I arrived in a very fragmented state of being. Here is an excerpt from my Journal. The title of this post reflects a chant Steve sung at some of the evening worship times. It really centered me to draw my my attention to the constant truth that God's divine and loving presence is always with me.
"My heart has known little rest lately. Nor has it rested so fully in God as this week. I attribute this not to magical qualities of my location nor to any great power that I have. Instead, this place is oriented in such a way everything is oriented around, “Listen…”
Beautiful nature, simple and comfortable cell, simple meals, quiet everything, silence, and regular prayers, scriptures and songs in the chapel—all these come together as a recipie for listening.

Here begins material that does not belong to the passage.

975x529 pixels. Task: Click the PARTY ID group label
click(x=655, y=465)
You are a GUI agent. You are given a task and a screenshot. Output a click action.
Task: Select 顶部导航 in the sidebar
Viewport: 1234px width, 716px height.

My heart was initially calm, then became restless, and then calmed again. I figured out why I love back yards so much, why I love extended silence so much, and why I love chanting. All these things mediate God’s presence for me.
One thing I just can’t put words to is that my heart feels warm, truly peaceful, and relaxed. Those words don’t capture it. All I can say is sing, “In the shadow of your wing….I will sing for joy.”
Truly as the Chinese proverb says, “if a place a green bough on my heart, a bird will come rest on it.”
What am I doing to place the green bough in my heart daily so that the spirit will come and make home with me?
I have not known a time in recent memory that I wanted to read scripture—or sing, or pray or chant or read a book about prayer—especially without feeling anxious about doing so.
Evening prayer has been the most meaningful to me. I enter the chapel in silence. The room is dark, save the tea light below the Christ icon and next to the praying Mary statuette.
I have decided to take prayer more seriously and to create more sacred space in my daily routine. I almost fear doing this because I fear this experience losing its luster—yet that is what must happen for it to really become a deep experience. As Dr. Bondi said about prayer, when it becomes regular but less intense then you know you’re going into deeper waters because you’re acclimated."